In case you missed it, the line-up of core partners for this new process initiative is impressive: the three North Shore municipalities, the provincial and federal governments and Translink. Special partners to be invited will include the Squamish and Tsleil-Waututh governments, the Port of Vancouver, Metro Vancouver, CN Railway and more.
Elements of the mandate of the inter-jurisdictional Staff Working Group for this initiative, as outlined in the terms of reference, provide a sense of the objectives:
Aim to improve the movement of people and goods on and off the North Shore as well as within the North Shore while taking into account local community development plans;
Provide proposals and recommendations… based on data and modern day best practices that are free from political interpretation and influence.
The timeline for this process is appropriately aggressive – a final report is due in June with recommendations that can be incorporated into Translink’s 30-year Regional Transportation Strategy update which is being developed this year.
But, at the risk of stating the obvious, a 30-year horizon for a fix is not feasible. The economic and personal costs and consequences of this issue are all-too painfully significant and accelerating.
One need look no further than a just-released North Vancouver Chamber of Commerce survey of 150 owners and managers of some of North Vancouver’s larger employers:
40 percent said they are giving consideration to relocating from the North Shore
74% percent reported that traffic congestion is negatively impacting their ability to retain employees with 84% saying it is hurting their ability to attract new employees.

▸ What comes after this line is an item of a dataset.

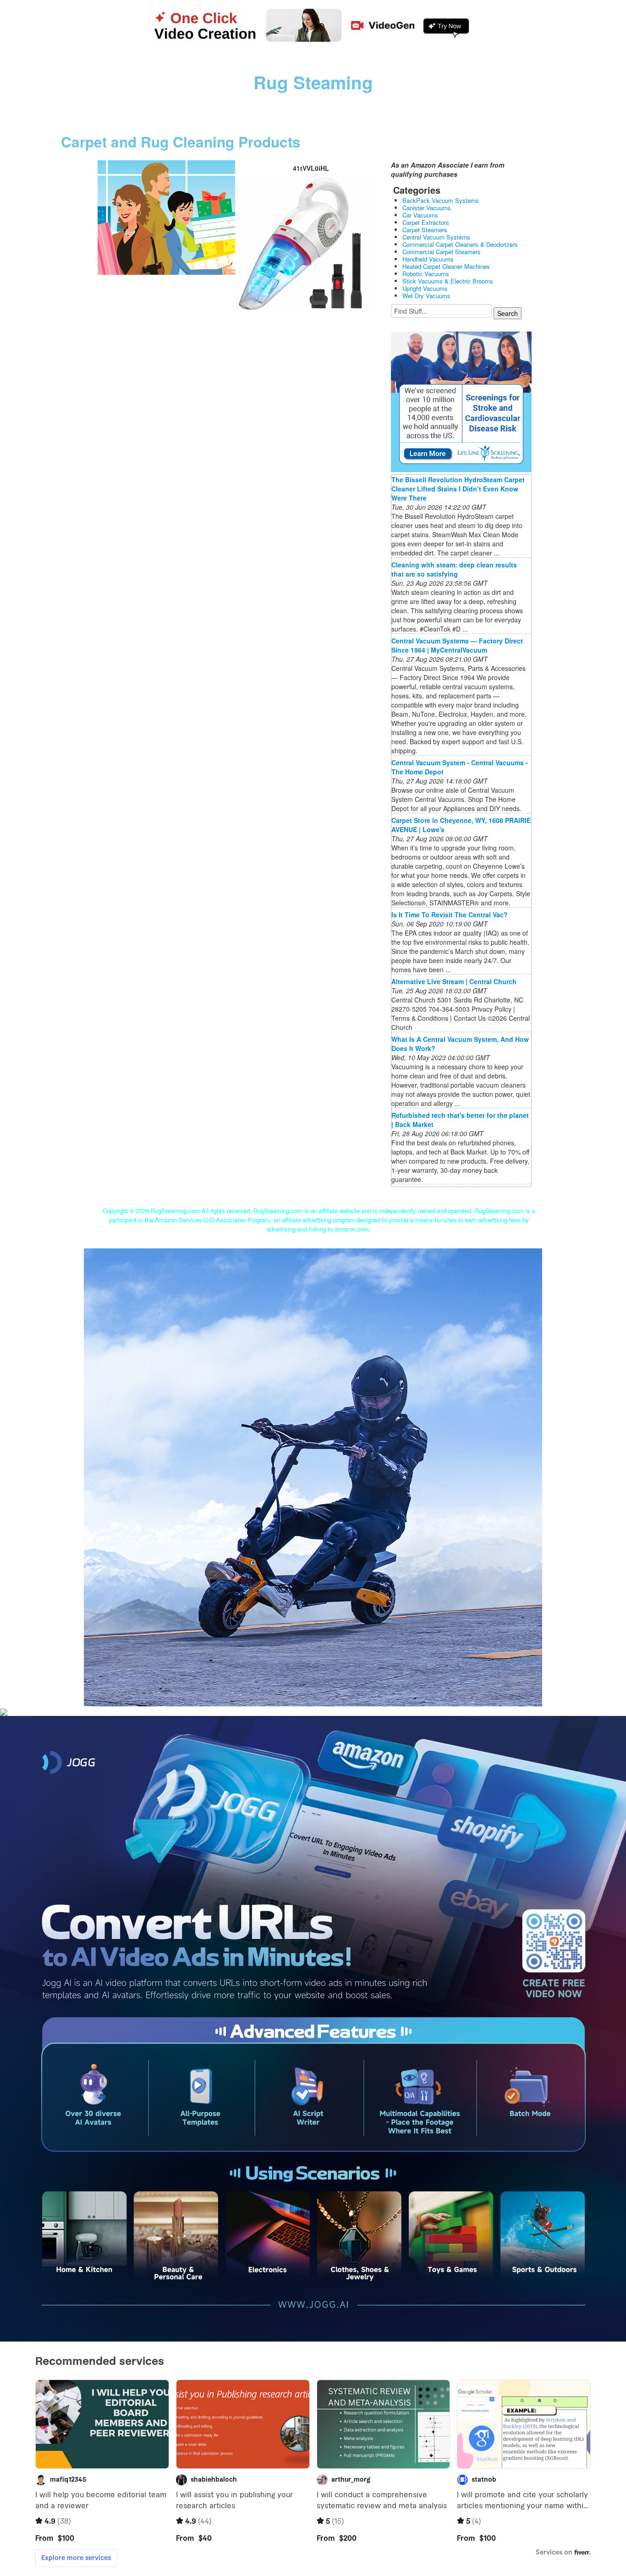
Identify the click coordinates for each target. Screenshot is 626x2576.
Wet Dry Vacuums (426, 295)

To its credit, the Chamber and Economic Partnership North Vancouver are proactively enlisting the business community to participate in an action plan which includes working with major employers in geographic hubs to find short and medium term solutions and sharing HR policies that support transit, carpooling and vanpooling.
At the end of the day, what is needed is an approach that looks at short, medium and long term improvements which fit together as an overall transportation plan for the North Shore. Elements of such a plan already exist – near term improvements are taking place to Seabus service and to bus services on the North Shore. In the medium term, work underway to separate north-south bridge traffic from east-west North Shore traffic at the Lynn Creek Bridge and improvements to the Highway #1 overpass system will make an important contribution. However, a comprehensive, multi-faceted longer term vision is required.
The launch of the Integrated North Shore Transportation Planning Process is a signal that all levels of government recognize that we need to up our game to a new unprecedented level of urgency, collaboration, innovation and resolve.